5 Surprising Scents Used in Body Fragrances
A waft of flowers is typical. Cedar, citrus and spices, too, characterize plenty of perfumes, body sprays and colognes. Fruit cake, margaritas and roast beef? Somewhat less commonplace.
While most fragrances lean toward the traditional, there are some rather unique scents out there that challenge the perfume paradigm. Perhaps fruit cake makes sense at Christmas time if you're really in the spirit of the season, but others boggle the mind: Who would want to walk around smelling like deli meat or alcohol? (Wouldn't the latter make coworkers wonder?)
Apparently, enough people to create a market for some meaty, sweet or just plain strange body fragrances. Here, five scent categories you just don't see every day, beginning with one you should probably avoid if you're on a diet ...
5: Baked Goods
There's certainly nothing offensive about the smell of baked goods. Smelling like you just ate a cinnamon roll is kind of a good thing. But there's something a little odd in smelling like you rolled around in a pile of them when you haven't been anywhere near the yummy treat.
Baked goods make up a surprisingly large portion of (what we'll call) the alternative-fragrance market. Cinnamon rolls and fruit cake are just the beginning. You'll find such mouth-watering scents as birthday cake, angel food cake, cupcake, brownie, almond biscotti, apple pie, carrot cake and peanut-butter cookie, too.
Sexy? Often not. But you could do worse than smelling universally delicious (and really, anyone claiming to hate the smell of cinnamon buns is lying).
The next fragrance, however, has a bit less mass appeal ...
4: Alcoholic Beverages
Outside of bars and restaurants, you don't find too many people smelling like liquor -- or at least not many who want to. There are fragrance companies, however, have come to a different conclusion.
There are a bunch of sprays and lotions in the alcoholic-beverage category. Margaritas, bourbon, gin and tonic, beer (both regular and light!), sake, cosmos, whiskey and absinthe are just some of the varieties of drink you can apply on purpose. Seems a risky way to go, with the frequency of traffic stops, but that's just us.
Now, for authenticity's sake, you might try layering this fragrance with the next one ...
3: Tobacco
Considering how many people go out of their way to avoid smelling, and smelling like, tobacco products, this scent seems counterintuitive. Gum, breath fresheners and air fresheners are all used to get rid of the smoky smell, and there are fabric-softener sheets that apparently get the smell out of a smoker's clothes ...
How surprising, then, to find body fragrances in flavors like cigar, pipe, tobacco-vanilla, smoky tobacco and, for those looking to smell like two vices at once, whiskey-tobacco.

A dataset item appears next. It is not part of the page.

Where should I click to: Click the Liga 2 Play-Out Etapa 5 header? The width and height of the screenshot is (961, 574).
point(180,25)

Oh wait, that last one smells like Don Draper. We like that one.
And speaking of scent-of-man ...
2: Meat
OK, this one has gag-gift appeal: For the vegetarian in your life, give the unmistakable scent of red meat.

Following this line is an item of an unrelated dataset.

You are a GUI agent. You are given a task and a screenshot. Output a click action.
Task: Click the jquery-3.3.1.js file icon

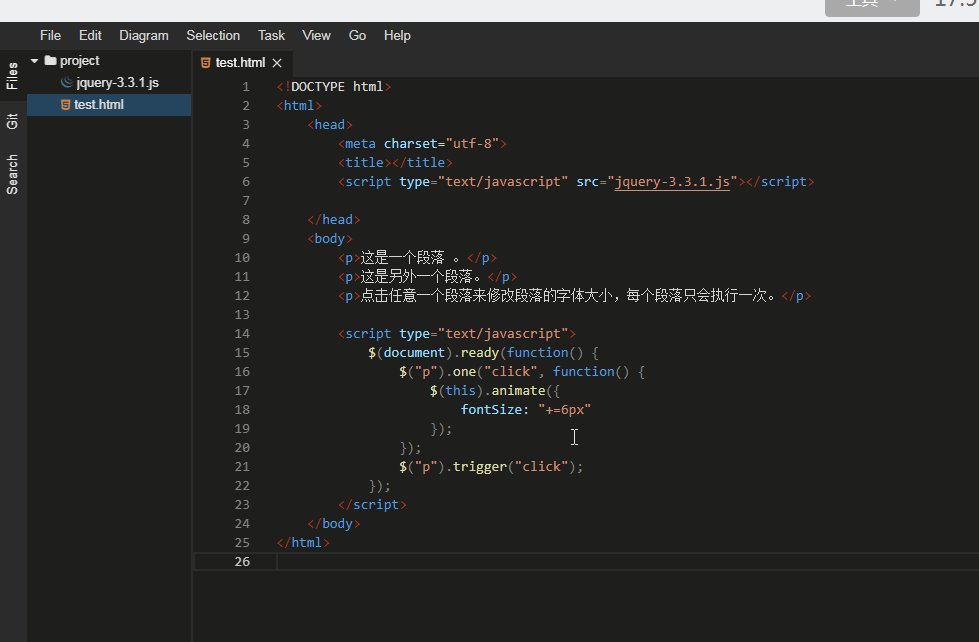click(x=67, y=82)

Actually, not just red meat -- this fragrance category boasts pork and ham, as well, along with a simple mesquite scent that could probably conjure any protein cooked in or around Texas.
If it were just Whopper cologne, it could be brushed off as fun in advertising. That there are also body fragrances that make the wearer smell like pork barbecue, beef jerky, bacon (both regular and hickory), roast beef, pot roast and baked ham is more difficult to explain (and raises some reasonable concern about dog attacks).
And finally, incredibly, for those who use "stinky" as a compliment ...
1: Cheese
In the world of fine cheeses, if it stinks, it's really good. Thus, we suppose, Eau de Stilton.
Introduced by the Stilton Cheese Makers Association in 2006, the fragrance mimics the pungent bleu cheese produced in England. While it was never mass-produced, samples of the perfume were sold via the SCMA Web site.
More surprising, though, than Eau de Stilton is that Eau de Stilton isn't the only cheese fragrance on the books. Cheez-It crackers, too, has its own scent (though not one produced by the cracker's manufacturer), and you'll find at least one variety of ham-and-cheese perfume, which also comes as a body oil.
Perhaps, in the end, there's something logical at work here. Cheese, on its own, is an odd way to go; however, viewed as a whole, what you've got is cheese, beer, burgers, apple pie and a smoke ... sounds like a meal that might kill you, but not before it deeply, naughtily satisfies. Maybe this "alternative perfume" thing is not that mind-boggling after all.